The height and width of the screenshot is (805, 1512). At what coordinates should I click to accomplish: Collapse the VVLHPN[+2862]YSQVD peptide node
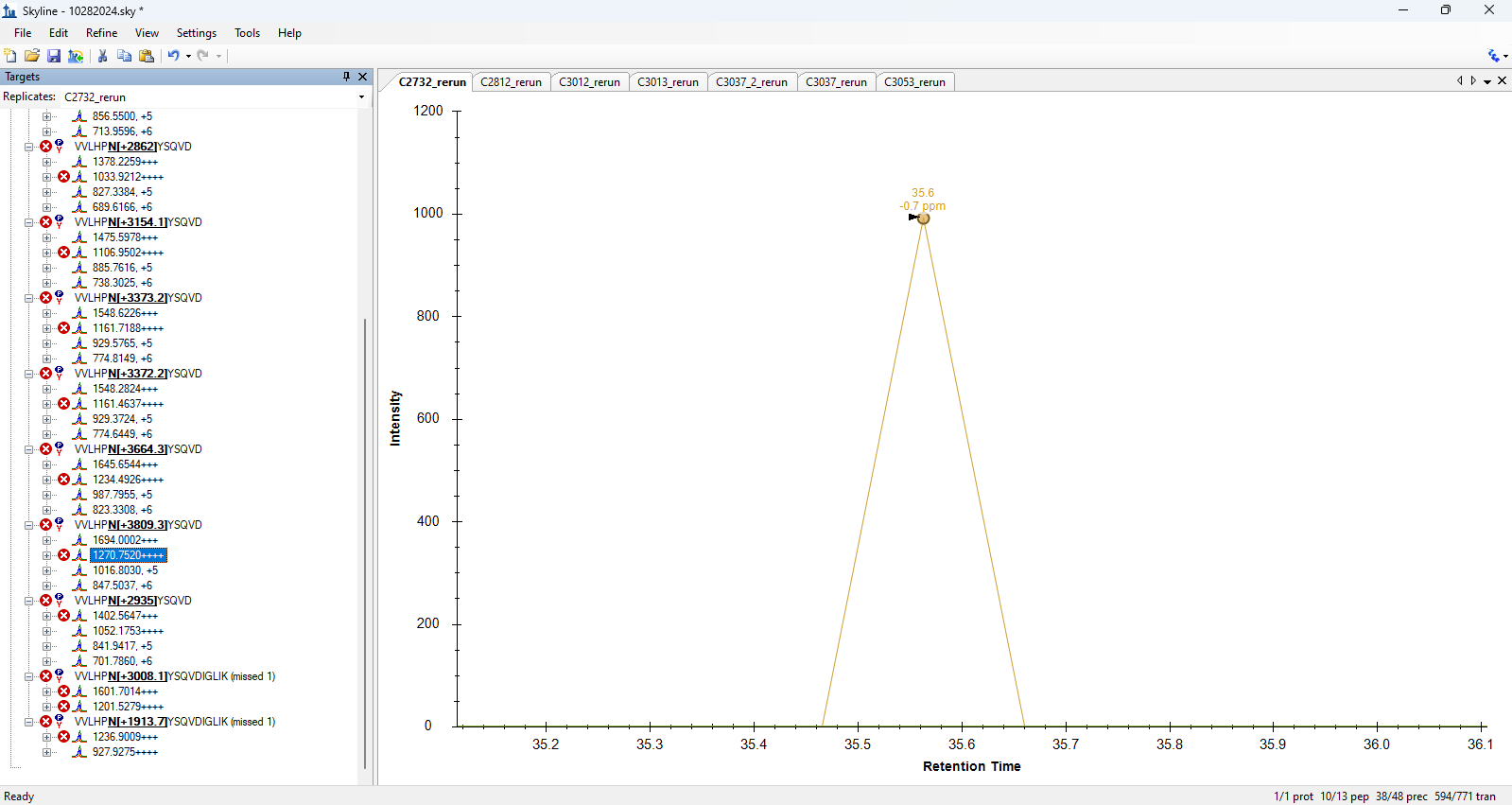click(28, 147)
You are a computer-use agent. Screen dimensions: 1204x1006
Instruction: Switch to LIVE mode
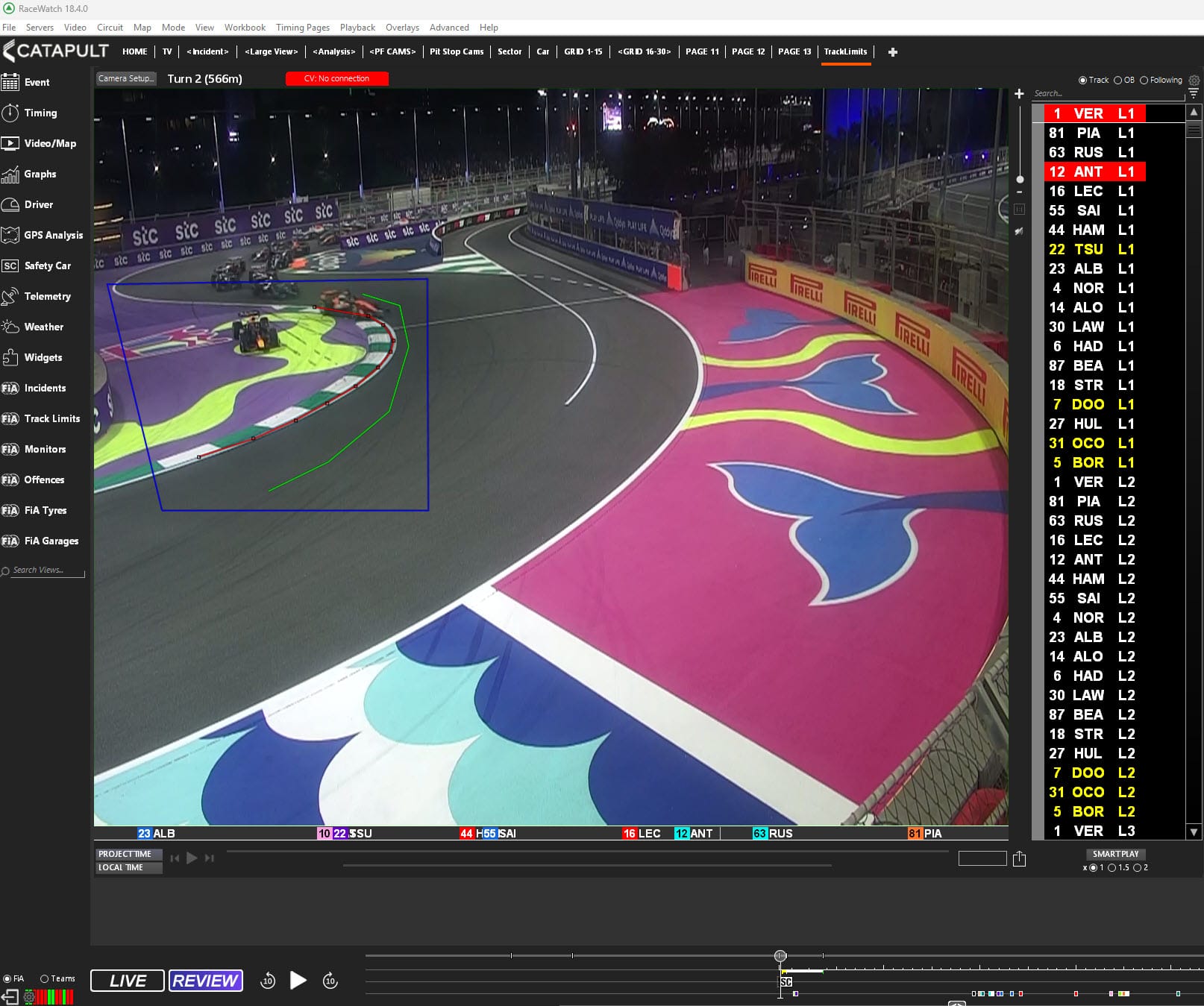pos(128,981)
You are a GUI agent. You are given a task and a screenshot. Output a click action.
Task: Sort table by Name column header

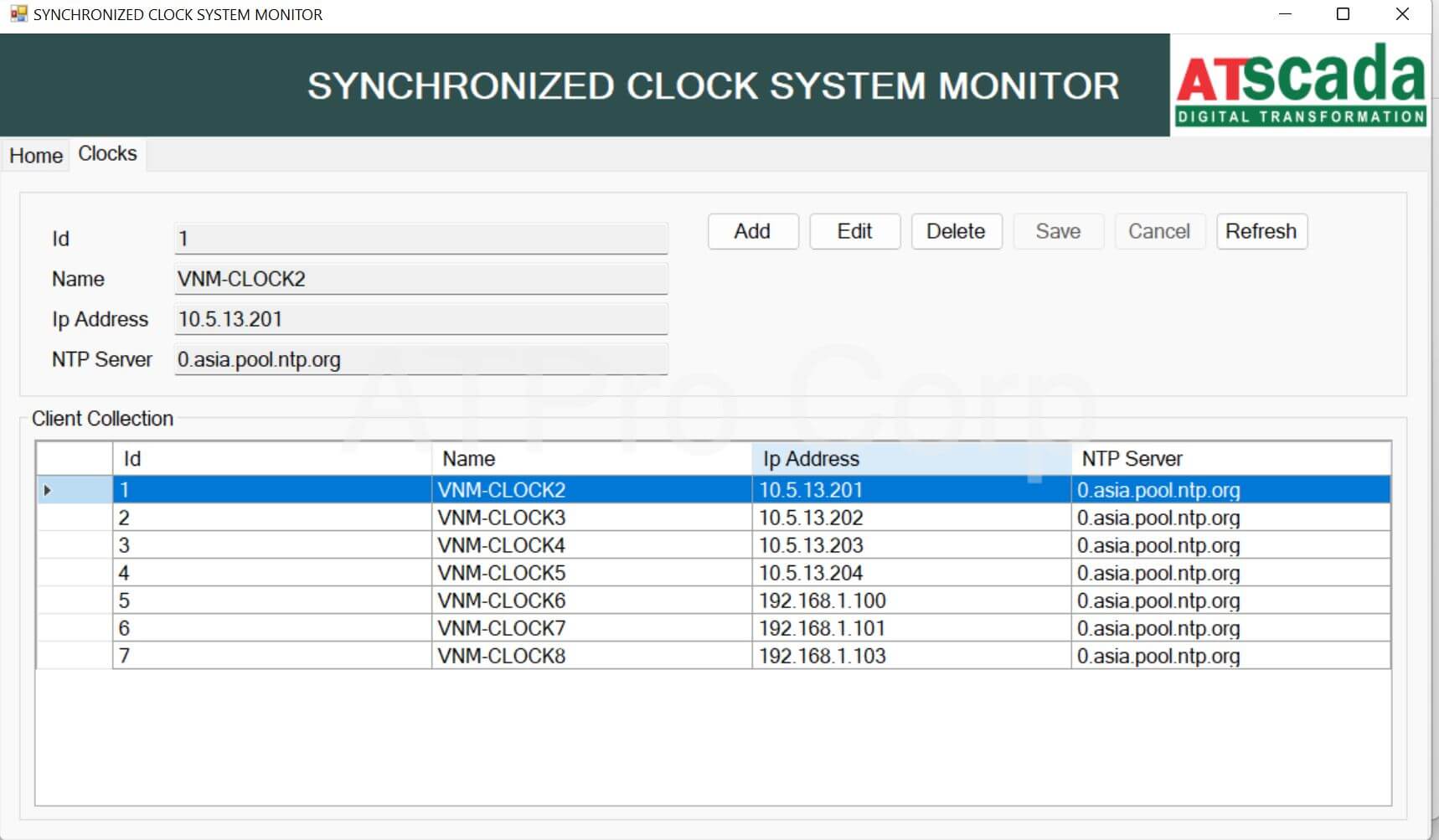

Problem to solve.
Transcribe all entries above exactly. Omit the pictures.

Solution to the exercise.
The height and width of the screenshot is (805, 1512). At what coordinates should I click to accomplish: Collapse the VVLHPN[+2862]YSQVD peptide node
click(28, 147)
You are a computer-use agent. Screen dimensions: 1204x1006
Instruction: Switch to LIVE mode
pos(128,981)
You are a GUI agent. You are given a task and a screenshot. Output a click action.
Task: Sort table by Name column header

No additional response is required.